Pods cannot communicate with each other

9/10/2019

I have two jobs that will run only once. One is called Master and one is called Slave. As the name implies a Master pod needs some info from the slave then queries some API online. A simple scheme on how the communicate can be done like this:

Slave --- port 6666 ---> Master ---- port 8888 ---> internet:www.example.com

To achieve this I created 5 yaml file:

  1. A job-master.yaml for creating a Master pod:
apiVersion: batch/v1
kind: Job
metadata:
  name: master-job
  labels:
    app: master-job
    role: master-job
spec:
  template:
    metadata:
      name: master
    spec:
      containers:
      - name: master
        image: registry.gitlab.com/example
        command: ["python", "run.py", "-wait"]
        ports:
        - containerPort: 6666

      imagePullSecrets:
      - name: regcred
      restartPolicy: Never
  1. A service (ClusterIP) that allows the Slave to send info to the Master node on port 6666:
apiVersion: v1
kind: Service
metadata:
  name: master-service
  labels:
    app: master-job
    role: master-job
spec:
  selector:
    app: master-job
    role: master-job
  ports:
    - protocol: TCP
      port: 6666
      targetPort: 6666
  1. A service(NodePort) that will allow the master to fetch info online:
apiVersion: v1
kind: Service
metadata:
  name: master-np-service
spec:
  type: NodePort
  selector:
    app: master-job
  ports:
    - protocol: TCP
      port: 8888
      targetPort: 8888
      nodePort: 31000
  1. A job for the Slave pod:
apiVersion: batch/v1
kind: Job
metadata:
  name: slave-job
  labels:
    app: slave-job
spec:
  template:
    metadata:
      name: slave
    spec:
      containers:
      - name: slave
        image: registry.gitlab.com/example2
        ports:
        - containerPort: 6666
        #command: ["python", "run.py", "master-service.default.svc.cluster.local"]
        #command: ["python", "run.py", "10.106.146.155"]
        command: ["python", "run.py", "master-service"]
      imagePullSecrets:
      - name: regcred
      restartPolicy: Never
  1. And a service (ClusterIP) that allows the Slave pod to send the info to the Master pod:
apiVersion: v1
kind: Service
metadata:
  name: slave-service
spec:
  selector:
    app: slave-job
  ports:
    - protocol: TCP
      port: 6666
      targetPort: 6666

But no matter what I do (as it can be seen in the job_slave.yaml file in the commented lines) they cannot communicate with each other except when I put the IP of the Master node in the command section of the Slave. Also the Master node cannot communicate with the outside world (even though I created a configMap with upstreamNameservers: | ["8.8.8.8"] Everything is running in a minikube environment. But I cannot pinpoint what my problem is. Any help is appreciated.

→ WHAT THIS EXERCISE ASKS
1) In the pod networking post, rewrite the passage from "But no matter" to "help is appreciated.", swapping "minikube" for "k3s".
2) Extend the post about Kubernetes pods that cannot communicate, picking up after its final sentence.

→ EXTRACTED DATA
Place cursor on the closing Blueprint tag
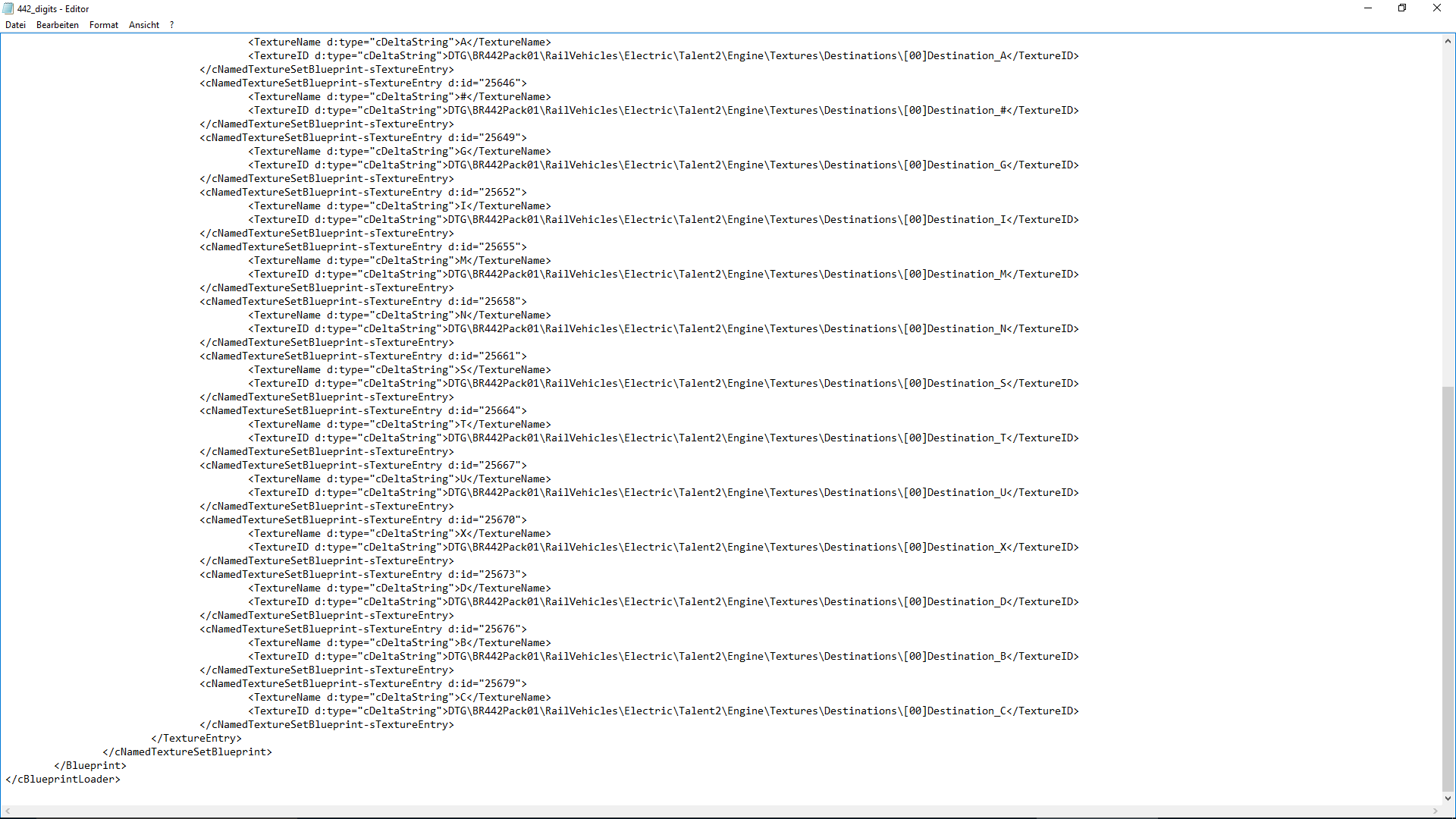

==

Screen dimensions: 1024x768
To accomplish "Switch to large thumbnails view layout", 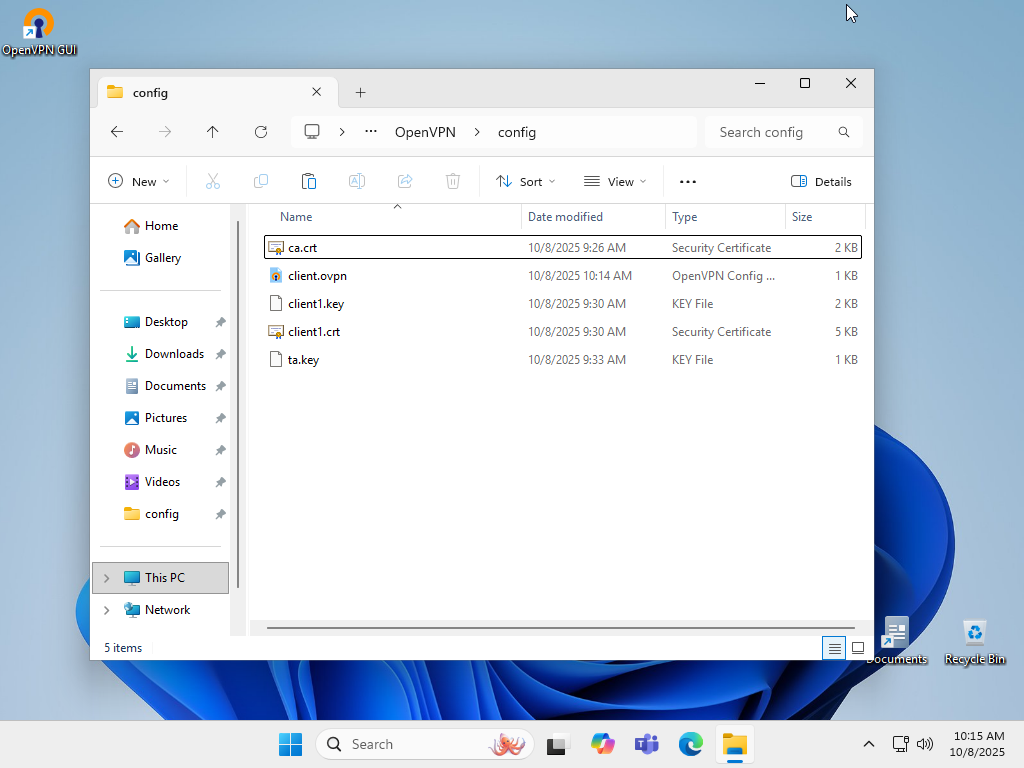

→ OUTPUTS
1)
But no matter what I do (as it can be seen in the job_slave.yaml file in the commented lines) they cannot communicate with each other except when I put the IP of the Master node in the command section of the Slave. Also the Master node cannot communicate with the outside world (even though I created a configMap with upstreamNameservers: | ["8.8.8.8"] Everything is running in a k3s environment. But I cannot pinpoint what my problem is. Any help is appreciated.

2)
-- Andi Domi
docker
kubernetes
minikube

2 Answers

9/10/2019

Your Job spec has two parts: a description of the Job itself, and a description of the Pods it creates. (Using a Job here is a little odd and I'd probably pick a Deployment instead, but the same applies here.) Where the Service object has a selector: that matches the labels: of the Pods.

In the YAML files you show the Jobs have correct labels but the generated Pods don't. You need to add (potentially duplicate) labels to the pod spec part:

apiVersion: batch/v1
kind: Job
metadata:
  name: master-job
  labels: {...}
spec:
  template:
    metadata:
      # name: will get ignored here
      labels:
        app: master-job
        role: master-job

You should be able to verify with kubectl describe service master-service. At the end of its output will be a line that says Endpoints:. If the Service selector and the Pod labels don't match this will say <none>; if they do match you will see the Pod IP addresses.

(You don't need a NodePort service unless you need to accept requests from outside the cluster; it could be the same as the service you use to accept requests from within the cluster. You don't need to include objects' types in their names. Nothing you've shown has any obvious relevance to communication out of the cluster.)

-- David Maze
Source: StackOverflow

9/10/2019

Try with headless service:

apiVersion: v1
kind: Service
metadata:
  name: master-service
  labels:
    app: master-job
    role: master-job
spec:
  type: ClusterIP
  clusterIP: None
  selector:
    app: master-job
    role: master-job
  ports:
    - protocol: TCP
      port: 6666
      targetPort: 6666

and use command: ["python", "run.py", "master-service"] in your job_slave.yaml

Make sure your master job is listening on port 6666 inside your container.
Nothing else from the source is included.